- _Task details_: Take the line that contains "Task: Sign up for the VPS Business plan" as the start and the last line of the entries as the end, and print both and everything between them exactly, without the pictures.

--- Supplied records Enclosed Below ---

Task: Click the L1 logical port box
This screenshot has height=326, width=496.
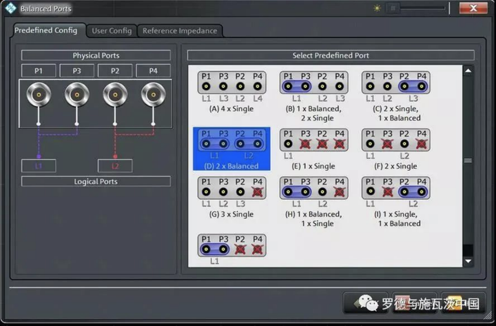Action: pos(39,166)

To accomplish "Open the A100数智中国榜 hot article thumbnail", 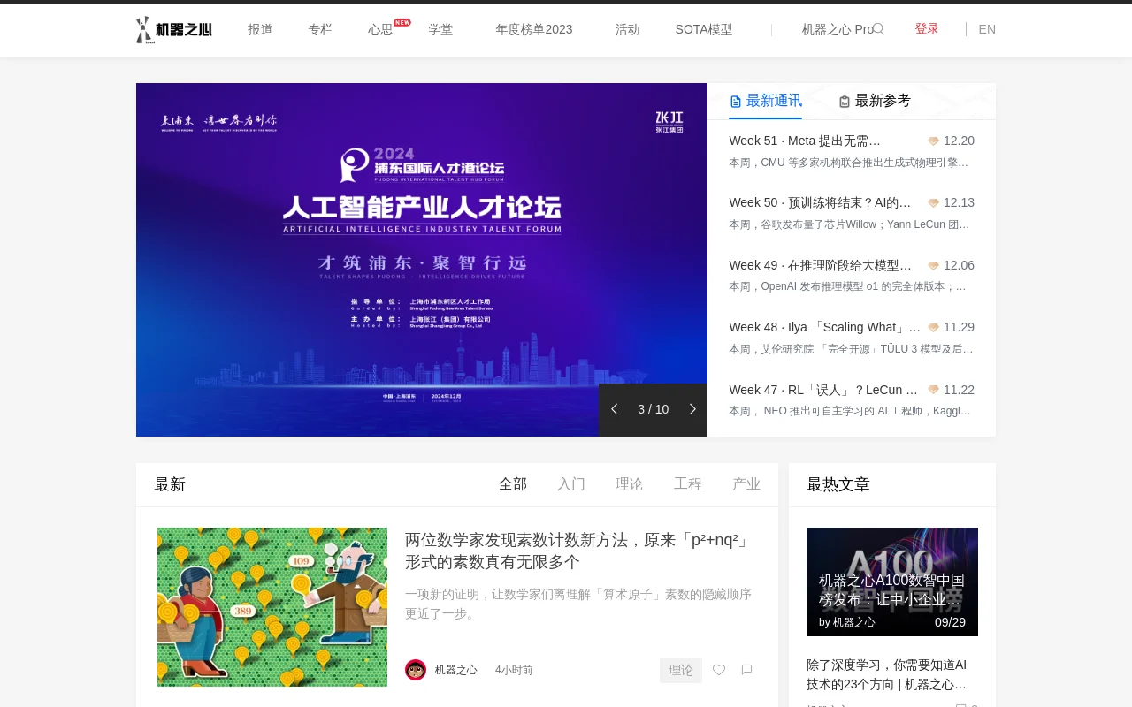I will [x=892, y=582].
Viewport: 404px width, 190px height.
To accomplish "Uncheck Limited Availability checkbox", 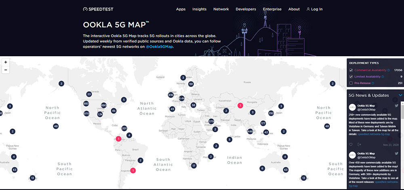I will click(351, 77).
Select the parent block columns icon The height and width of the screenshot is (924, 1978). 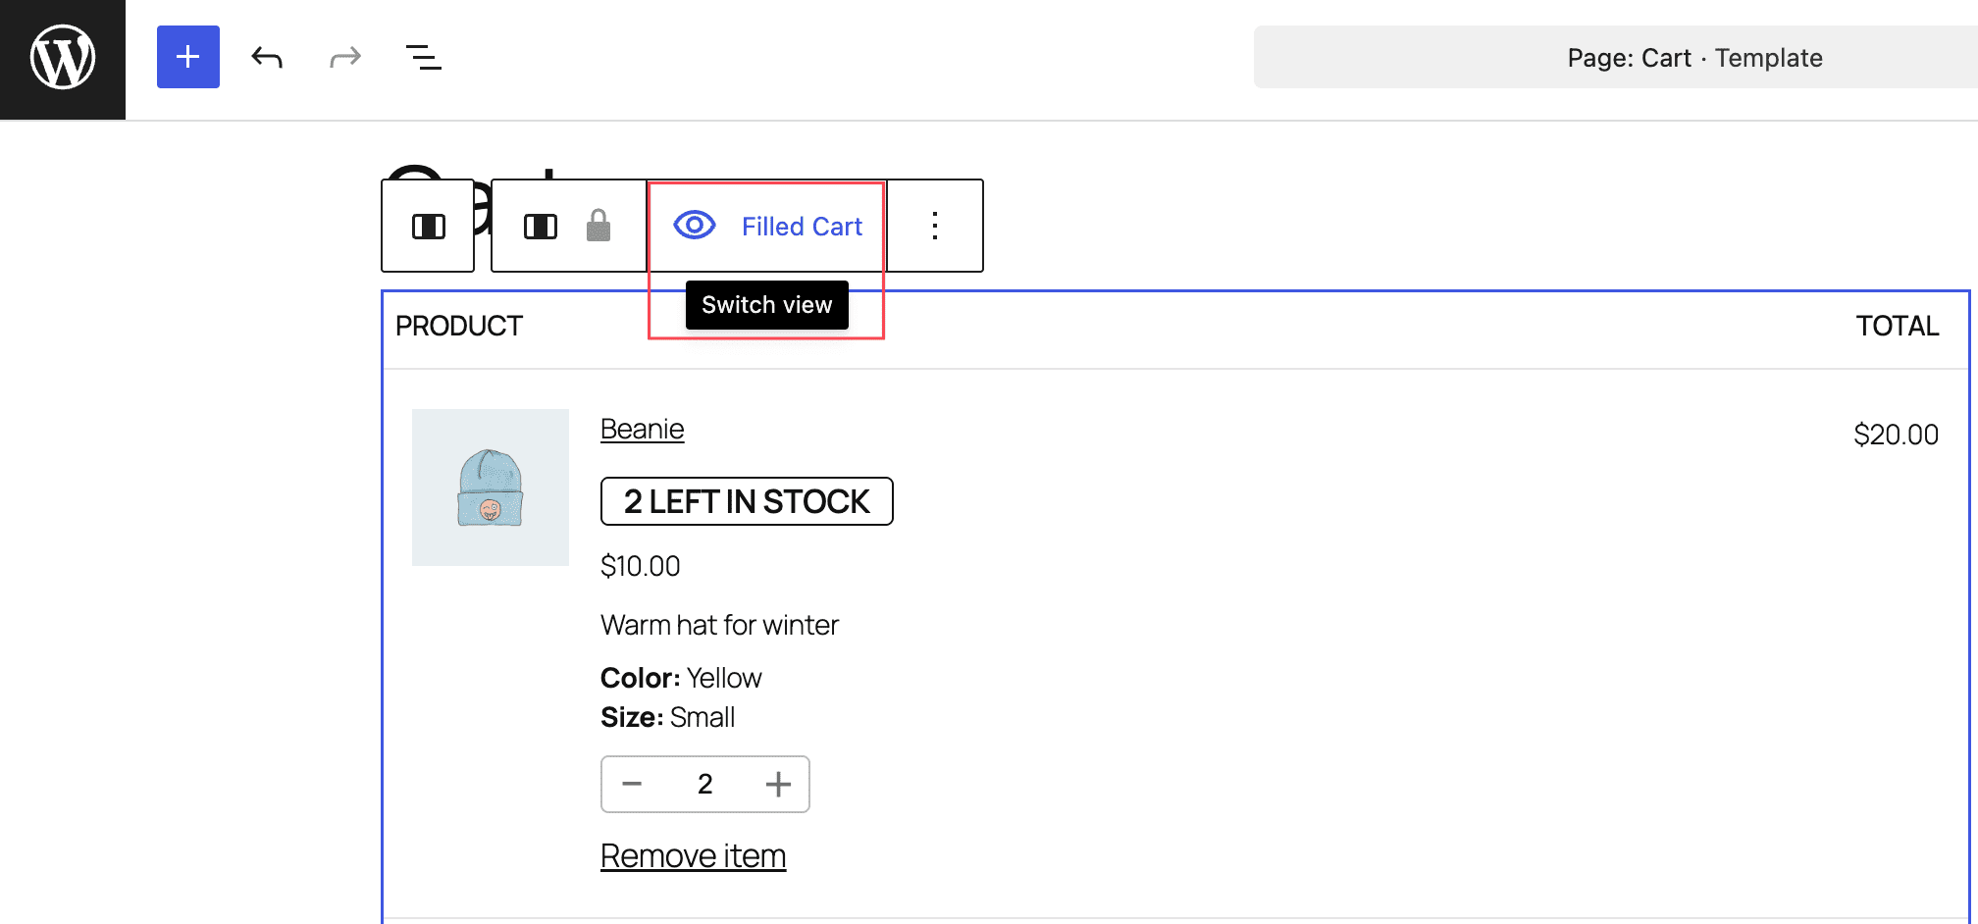point(429,227)
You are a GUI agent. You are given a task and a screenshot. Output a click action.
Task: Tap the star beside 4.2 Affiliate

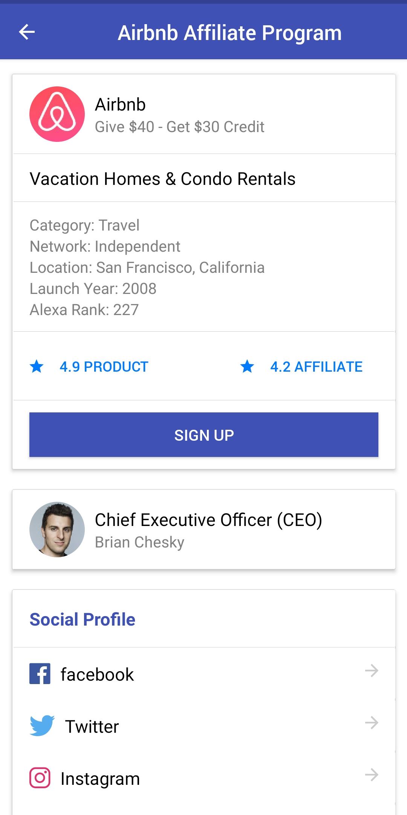click(247, 366)
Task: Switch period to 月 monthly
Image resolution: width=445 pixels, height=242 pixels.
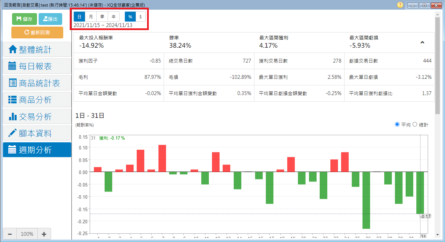Action: tap(91, 17)
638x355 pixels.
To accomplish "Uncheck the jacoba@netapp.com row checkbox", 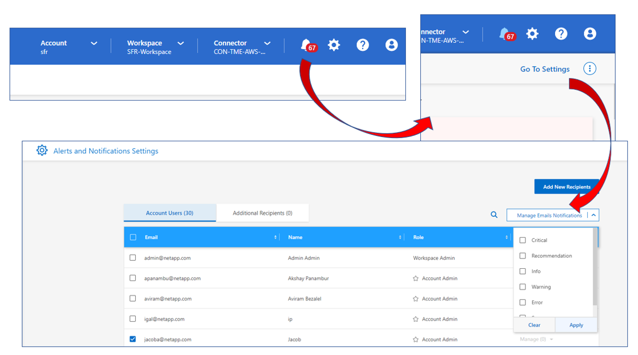I will [133, 339].
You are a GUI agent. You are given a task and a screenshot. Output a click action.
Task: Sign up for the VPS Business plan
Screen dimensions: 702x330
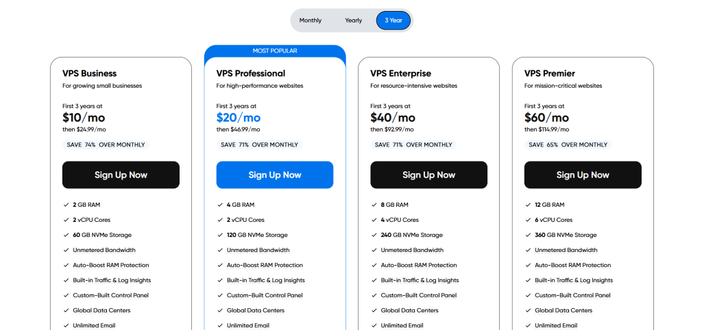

--- End of Enclosed Supplied records ---

- _Completed exercise_:
Task: Sign up for the VPS Business plan
Screen dimensions: 702x330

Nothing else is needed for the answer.